Begin PASSAGE GIVEN
Thanks. =) Yeah, he's a cutie. The only boy out of four blue-eyed white girls.

Does he look like he may have potential show quality...?


----------



## SNM (Jan 25, 2011)

Here's the thing I have noticed about Hollands. You have to wait a while longer to see how they develop .Most of the breedes I know wait 12-16 weeks and pick the ones they want to keep for their herd. With dutch you know right off the bat if they have the correct markings are any dq's then at 8 weeks you pretty much know their type


----------



## kirstin (Jan 25, 2011)

Makes sense.


----------



## GorbyJobRabbits (Jan 29, 2011)

This is why I am booting the Blue and Lilac Harlequins from my program. I personally can not see the difference. I think part of it is my eyesite... too much confusion.


----------



## CalifornianKit (Jan 29, 2011)

I dont think you can show a VM holland lop. It has that white spot under its nose and i do believe that makes it unshowable


----------



## kirstin (Jan 29, 2011)
End PASSAGE GIVEN
Begin DATASET EXCERPTS
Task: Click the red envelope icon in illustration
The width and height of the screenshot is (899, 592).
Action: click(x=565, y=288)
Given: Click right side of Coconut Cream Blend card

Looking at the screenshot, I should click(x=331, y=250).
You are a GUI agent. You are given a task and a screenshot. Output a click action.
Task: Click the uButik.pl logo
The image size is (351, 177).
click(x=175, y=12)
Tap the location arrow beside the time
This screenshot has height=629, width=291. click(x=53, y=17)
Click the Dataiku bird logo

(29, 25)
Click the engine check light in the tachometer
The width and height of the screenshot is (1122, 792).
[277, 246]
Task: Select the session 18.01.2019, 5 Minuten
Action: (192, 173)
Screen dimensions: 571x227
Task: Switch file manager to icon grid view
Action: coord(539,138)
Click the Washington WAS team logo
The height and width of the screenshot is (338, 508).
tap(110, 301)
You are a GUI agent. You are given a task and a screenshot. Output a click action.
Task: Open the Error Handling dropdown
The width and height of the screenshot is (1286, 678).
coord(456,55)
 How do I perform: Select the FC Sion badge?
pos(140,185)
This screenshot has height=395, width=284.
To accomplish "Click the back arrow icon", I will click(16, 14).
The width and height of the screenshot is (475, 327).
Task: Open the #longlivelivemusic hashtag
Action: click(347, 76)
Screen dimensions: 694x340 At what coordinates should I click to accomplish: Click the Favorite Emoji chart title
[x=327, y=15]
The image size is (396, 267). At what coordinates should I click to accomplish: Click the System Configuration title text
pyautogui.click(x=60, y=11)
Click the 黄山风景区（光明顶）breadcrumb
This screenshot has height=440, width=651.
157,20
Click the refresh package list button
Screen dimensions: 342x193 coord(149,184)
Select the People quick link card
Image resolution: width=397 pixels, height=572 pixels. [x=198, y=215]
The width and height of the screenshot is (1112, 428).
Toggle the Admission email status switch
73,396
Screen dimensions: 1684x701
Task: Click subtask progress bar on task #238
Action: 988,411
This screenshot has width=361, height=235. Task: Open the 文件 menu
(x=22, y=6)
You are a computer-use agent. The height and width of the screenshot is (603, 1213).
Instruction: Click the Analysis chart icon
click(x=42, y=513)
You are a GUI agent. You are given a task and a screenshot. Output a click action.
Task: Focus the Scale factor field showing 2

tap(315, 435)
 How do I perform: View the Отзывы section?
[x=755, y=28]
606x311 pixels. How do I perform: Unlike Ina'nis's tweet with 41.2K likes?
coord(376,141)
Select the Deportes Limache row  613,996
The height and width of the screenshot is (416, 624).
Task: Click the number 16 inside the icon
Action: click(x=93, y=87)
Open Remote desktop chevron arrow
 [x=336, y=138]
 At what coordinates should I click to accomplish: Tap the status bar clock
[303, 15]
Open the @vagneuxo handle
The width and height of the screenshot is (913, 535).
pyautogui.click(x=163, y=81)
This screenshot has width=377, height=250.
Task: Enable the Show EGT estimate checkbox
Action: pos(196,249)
End DATASET EXCERPTS
§ **EXERCISES TO COMPLETE**
1 – In the rabbit forum thread, how many weeks do most of the breeders SNM knows wait before picking Hollands to keep?
2 – In the rabbit forum thread, why is GorbyJobRabbits dropping the Blue and Lilac Harlequins from their program?
3 – Carry on the rabbit forum thread from where it stops.
You won't need the records for any of this.

§ **ANSWERS TO THE EXERCISE**
1 – 12 to 16 weeks.

2 – GorbyJobRabbits can't tell the two colors apart and finds them too confusing, and thinks their eyesight is partly to blame.

3 –
Yes, VM rabbits are unshowable, but if they're only carriers with no physical attributes revealing the Vienna gene, then he could be showable. I'm selling him as a pet anyways. =)


----------



## BlueCamasRabbitry (Jan 30, 2011)

I think he def. has the potential to make a show rabbit. He is quite handsome, and from what I know about Hollandshe looks like he'd do well on the show table.Lol. I'd toss him up on the table at your next show if you still have him and see how he does.  

Emily


----------



## kirstin (Jan 30, 2011)

Thanks. =)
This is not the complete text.